───── INPUT RECORDS

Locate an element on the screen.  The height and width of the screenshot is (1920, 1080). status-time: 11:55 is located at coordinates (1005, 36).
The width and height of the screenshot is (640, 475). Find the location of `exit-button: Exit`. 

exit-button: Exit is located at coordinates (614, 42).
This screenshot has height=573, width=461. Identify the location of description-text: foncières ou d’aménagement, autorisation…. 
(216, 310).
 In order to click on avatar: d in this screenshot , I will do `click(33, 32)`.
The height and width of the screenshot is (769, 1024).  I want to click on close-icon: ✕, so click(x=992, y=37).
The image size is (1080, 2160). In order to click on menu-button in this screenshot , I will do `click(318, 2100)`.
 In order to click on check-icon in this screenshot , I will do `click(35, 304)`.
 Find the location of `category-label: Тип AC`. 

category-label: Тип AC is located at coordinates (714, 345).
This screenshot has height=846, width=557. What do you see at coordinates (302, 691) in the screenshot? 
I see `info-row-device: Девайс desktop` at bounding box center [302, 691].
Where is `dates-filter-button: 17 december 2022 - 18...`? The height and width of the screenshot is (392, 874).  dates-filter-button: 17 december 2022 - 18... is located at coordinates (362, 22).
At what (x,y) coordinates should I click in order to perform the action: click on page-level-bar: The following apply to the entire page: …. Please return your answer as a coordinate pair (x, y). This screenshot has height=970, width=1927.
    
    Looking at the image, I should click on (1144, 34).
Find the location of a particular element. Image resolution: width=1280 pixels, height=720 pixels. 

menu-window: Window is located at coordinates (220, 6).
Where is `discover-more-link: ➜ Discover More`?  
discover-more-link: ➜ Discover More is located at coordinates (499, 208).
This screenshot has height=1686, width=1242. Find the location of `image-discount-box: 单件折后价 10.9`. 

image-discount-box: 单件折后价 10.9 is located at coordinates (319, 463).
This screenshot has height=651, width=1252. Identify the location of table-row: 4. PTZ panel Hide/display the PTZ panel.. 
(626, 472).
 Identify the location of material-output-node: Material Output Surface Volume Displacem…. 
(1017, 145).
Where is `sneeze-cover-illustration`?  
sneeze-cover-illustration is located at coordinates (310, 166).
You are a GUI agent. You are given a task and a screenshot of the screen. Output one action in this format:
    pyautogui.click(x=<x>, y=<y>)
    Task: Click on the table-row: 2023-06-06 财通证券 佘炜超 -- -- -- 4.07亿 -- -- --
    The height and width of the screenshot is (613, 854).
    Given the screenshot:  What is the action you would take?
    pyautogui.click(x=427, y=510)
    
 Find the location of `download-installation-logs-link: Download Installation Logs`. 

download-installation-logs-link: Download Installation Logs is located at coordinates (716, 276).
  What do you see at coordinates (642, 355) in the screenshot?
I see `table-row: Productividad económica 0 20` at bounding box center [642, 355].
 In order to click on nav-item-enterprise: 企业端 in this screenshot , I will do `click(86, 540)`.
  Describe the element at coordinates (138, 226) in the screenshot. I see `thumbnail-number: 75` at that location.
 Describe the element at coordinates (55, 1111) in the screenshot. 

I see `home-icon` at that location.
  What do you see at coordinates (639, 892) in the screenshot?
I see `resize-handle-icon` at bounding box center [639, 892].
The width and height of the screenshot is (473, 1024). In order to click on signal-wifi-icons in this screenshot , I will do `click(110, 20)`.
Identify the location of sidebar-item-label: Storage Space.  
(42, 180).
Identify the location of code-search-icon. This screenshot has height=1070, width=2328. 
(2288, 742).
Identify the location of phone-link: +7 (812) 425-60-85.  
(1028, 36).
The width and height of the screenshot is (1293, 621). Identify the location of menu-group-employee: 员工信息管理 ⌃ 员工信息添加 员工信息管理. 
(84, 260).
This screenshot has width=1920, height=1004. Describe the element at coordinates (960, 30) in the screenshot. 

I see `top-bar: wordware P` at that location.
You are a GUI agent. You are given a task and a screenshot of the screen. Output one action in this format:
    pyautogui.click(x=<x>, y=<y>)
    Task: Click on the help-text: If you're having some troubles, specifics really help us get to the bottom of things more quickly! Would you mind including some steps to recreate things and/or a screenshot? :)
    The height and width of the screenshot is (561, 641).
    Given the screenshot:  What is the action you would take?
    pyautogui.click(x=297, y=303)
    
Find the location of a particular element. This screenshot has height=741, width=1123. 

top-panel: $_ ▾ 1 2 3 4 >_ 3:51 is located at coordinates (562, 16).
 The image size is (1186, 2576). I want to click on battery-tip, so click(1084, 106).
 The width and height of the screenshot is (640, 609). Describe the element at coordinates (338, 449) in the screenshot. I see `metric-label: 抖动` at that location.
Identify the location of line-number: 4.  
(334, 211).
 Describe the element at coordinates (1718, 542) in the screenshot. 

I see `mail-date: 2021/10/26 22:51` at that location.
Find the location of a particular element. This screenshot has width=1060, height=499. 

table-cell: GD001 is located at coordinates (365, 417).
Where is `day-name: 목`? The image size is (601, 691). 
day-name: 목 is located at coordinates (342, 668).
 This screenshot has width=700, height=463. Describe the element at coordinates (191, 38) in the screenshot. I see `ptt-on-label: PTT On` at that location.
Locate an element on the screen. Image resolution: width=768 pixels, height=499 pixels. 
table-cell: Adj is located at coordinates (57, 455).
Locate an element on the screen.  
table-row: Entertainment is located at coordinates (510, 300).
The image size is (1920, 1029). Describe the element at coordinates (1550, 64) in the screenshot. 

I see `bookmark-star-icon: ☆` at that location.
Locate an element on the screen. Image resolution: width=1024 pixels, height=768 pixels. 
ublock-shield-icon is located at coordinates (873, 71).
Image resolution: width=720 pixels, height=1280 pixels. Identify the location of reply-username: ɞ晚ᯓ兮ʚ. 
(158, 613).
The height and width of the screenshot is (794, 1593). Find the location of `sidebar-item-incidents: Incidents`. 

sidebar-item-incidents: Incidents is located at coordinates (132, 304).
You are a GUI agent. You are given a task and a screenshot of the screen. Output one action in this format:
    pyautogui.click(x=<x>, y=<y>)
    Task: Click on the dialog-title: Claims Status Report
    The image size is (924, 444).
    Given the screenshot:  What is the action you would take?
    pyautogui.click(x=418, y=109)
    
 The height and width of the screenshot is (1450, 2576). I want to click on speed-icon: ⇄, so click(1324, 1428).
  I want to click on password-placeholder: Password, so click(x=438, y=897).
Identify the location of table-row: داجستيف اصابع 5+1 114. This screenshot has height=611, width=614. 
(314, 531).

──────────

WHAT YOU WILL DO —
Give all of the entries above as a numbered list, leaving out any blank lines.

RESULT —
1. Locate an element on the screen.  The height and width of the screenshot is (1920, 1080). status-time: 11:55 is located at coordinates (1005, 36).
2. The width and height of the screenshot is (640, 475). Find the location of `exit-button: Exit`. 
3. exit-button: Exit is located at coordinates (614, 42).
4. This screenshot has height=573, width=461. Identify the location of description-text: foncières ou d’aménagement, autorisation…. 
5. (216, 310).
6.  In order to click on avatar: d in this screenshot , I will do `click(33, 32)`.
7. The height and width of the screenshot is (769, 1024).  I want to click on close-icon: ✕, so click(x=992, y=37).
8. The image size is (1080, 2160). In order to click on menu-button in this screenshot , I will do `click(318, 2100)`.
9.  In order to click on check-icon in this screenshot , I will do `click(35, 304)`.
10.  Find the location of `category-label: Тип AC`. 
11. category-label: Тип AC is located at coordinates (714, 345).
12. This screenshot has height=846, width=557. What do you see at coordinates (302, 691) in the screenshot? 
13. I see `info-row-device: Девайс desktop` at bounding box center [302, 691].
14. Where is `dates-filter-button: 17 december 2022 - 18...`? The height and width of the screenshot is (392, 874).  dates-filter-button: 17 december 2022 - 18... is located at coordinates (362, 22).
15. At what (x,y) coordinates should I click in order to perform the action: click on page-level-bar: The following apply to the entire page: …. Please return your answer as a coordinate pair (x, y). This screenshot has height=970, width=1927.
16.     Looking at the image, I should click on (1144, 34).
17. Find the location of a particular element. Image resolution: width=1280 pixels, height=720 pixels. 
18. menu-window: Window is located at coordinates (220, 6).
19. Where is `discover-more-link: ➜ Discover More`?  
20. discover-more-link: ➜ Discover More is located at coordinates (499, 208).
21. This screenshot has height=1686, width=1242. Find the location of `image-discount-box: 单件折后价 10.9`. 
22. image-discount-box: 单件折后价 10.9 is located at coordinates (319, 463).
23. This screenshot has height=651, width=1252. Identify the location of table-row: 4. PTZ panel Hide/display the PTZ panel.. 
24. (626, 472).
25.  Identify the location of material-output-node: Material Output Surface Volume Displacem…. 
26. (1017, 145).
27. Where is `sneeze-cover-illustration`?  
28. sneeze-cover-illustration is located at coordinates (310, 166).
29. You are a GUI agent. You are given a task and a screenshot of the screen. Output one action in this format:
30.     pyautogui.click(x=<x>, y=<y>)
31.     Task: Click on the table-row: 2023-06-06 财通证券 佘炜超 -- -- -- 4.07亿 -- -- --
32.     The height and width of the screenshot is (613, 854).
33.     Given the screenshot:  What is the action you would take?
34.     pyautogui.click(x=427, y=510)
35.  Find the location of `download-installation-logs-link: Download Installation Logs`. 
36. download-installation-logs-link: Download Installation Logs is located at coordinates (716, 276).
37.   What do you see at coordinates (642, 355) in the screenshot?
38. I see `table-row: Productividad económica 0 20` at bounding box center [642, 355].
39.  In order to click on nav-item-enterprise: 企业端 in this screenshot , I will do `click(86, 540)`.
40.   Describe the element at coordinates (138, 226) in the screenshot. I see `thumbnail-number: 75` at that location.
41.  Describe the element at coordinates (55, 1111) in the screenshot. 
42. I see `home-icon` at that location.
43.   What do you see at coordinates (639, 892) in the screenshot?
44. I see `resize-handle-icon` at bounding box center [639, 892].
45. The width and height of the screenshot is (473, 1024). In order to click on signal-wifi-icons in this screenshot , I will do `click(110, 20)`.
46. Identify the location of sidebar-item-label: Storage Space.  
47. (42, 180).
48. Identify the location of code-search-icon. This screenshot has height=1070, width=2328. 
49. (2288, 742).
50. Identify the location of phone-link: +7 (812) 425-60-85.  
51. (1028, 36).
52. The width and height of the screenshot is (1293, 621). Identify the location of menu-group-employee: 员工信息管理 ⌃ 员工信息添加 员工信息管理. 
53. (84, 260).
54. This screenshot has width=1920, height=1004. Describe the element at coordinates (960, 30) in the screenshot. 
55. I see `top-bar: wordware P` at that location.
56. You are a GUI agent. You are given a task and a screenshot of the screen. Output one action in this format:
57.     pyautogui.click(x=<x>, y=<y>)
58.     Task: Click on the help-text: If you're having some troubles, specifics really help us get to the bottom of things more quickly! Would you mind including some steps to recreate things and/or a screenshot? :)
59.     The height and width of the screenshot is (561, 641).
60.     Given the screenshot:  What is the action you would take?
61.     pyautogui.click(x=297, y=303)
62. Find the location of a particular element. This screenshot has height=741, width=1123. 
63. top-panel: $_ ▾ 1 2 3 4 >_ 3:51 is located at coordinates (562, 16).
64.  The image size is (1186, 2576). I want to click on battery-tip, so click(1084, 106).
65.  The width and height of the screenshot is (640, 609). Describe the element at coordinates (338, 449) in the screenshot. I see `metric-label: 抖动` at that location.
66. Identify the location of line-number: 4.  
67. (334, 211).
68.  Describe the element at coordinates (1718, 542) in the screenshot. 
69. I see `mail-date: 2021/10/26 22:51` at that location.
70. Find the location of a particular element. This screenshot has width=1060, height=499. 
71. table-cell: GD001 is located at coordinates (365, 417).
72. Where is `day-name: 목`? The image size is (601, 691). 
73. day-name: 목 is located at coordinates (342, 668).
74.  This screenshot has width=700, height=463. Describe the element at coordinates (191, 38) in the screenshot. I see `ptt-on-label: PTT On` at that location.
75. Locate an element on the screen. Image resolution: width=768 pixels, height=499 pixels. 
76. table-cell: Adj is located at coordinates (57, 455).
77. Locate an element on the screen.  
78. table-row: Entertainment is located at coordinates (510, 300).
79. The image size is (1920, 1029). Describe the element at coordinates (1550, 64) in the screenshot. 
80. I see `bookmark-star-icon: ☆` at that location.
81. Locate an element on the screen. Image resolution: width=1024 pixels, height=768 pixels. 
82. ublock-shield-icon is located at coordinates (873, 71).
83. Image resolution: width=720 pixels, height=1280 pixels. Identify the location of reply-username: ɞ晚ᯓ兮ʚ. 
84. (158, 613).
85. The height and width of the screenshot is (794, 1593). Find the location of `sidebar-item-incidents: Incidents`. 
86. sidebar-item-incidents: Incidents is located at coordinates (132, 304).
87. You are a GUI agent. You are given a task and a screenshot of the screen. Output one action in this format:
88.     pyautogui.click(x=<x>, y=<y>)
89.     Task: Click on the dialog-title: Claims Status Report
90.     The image size is (924, 444).
91.     Given the screenshot:  What is the action you would take?
92.     pyautogui.click(x=418, y=109)
93.  The height and width of the screenshot is (1450, 2576). I want to click on speed-icon: ⇄, so click(1324, 1428).
94.   I want to click on password-placeholder: Password, so click(x=438, y=897).
95. Identify the location of table-row: داجستيف اصابع 5+1 114. This screenshot has height=611, width=614. 
96. (314, 531).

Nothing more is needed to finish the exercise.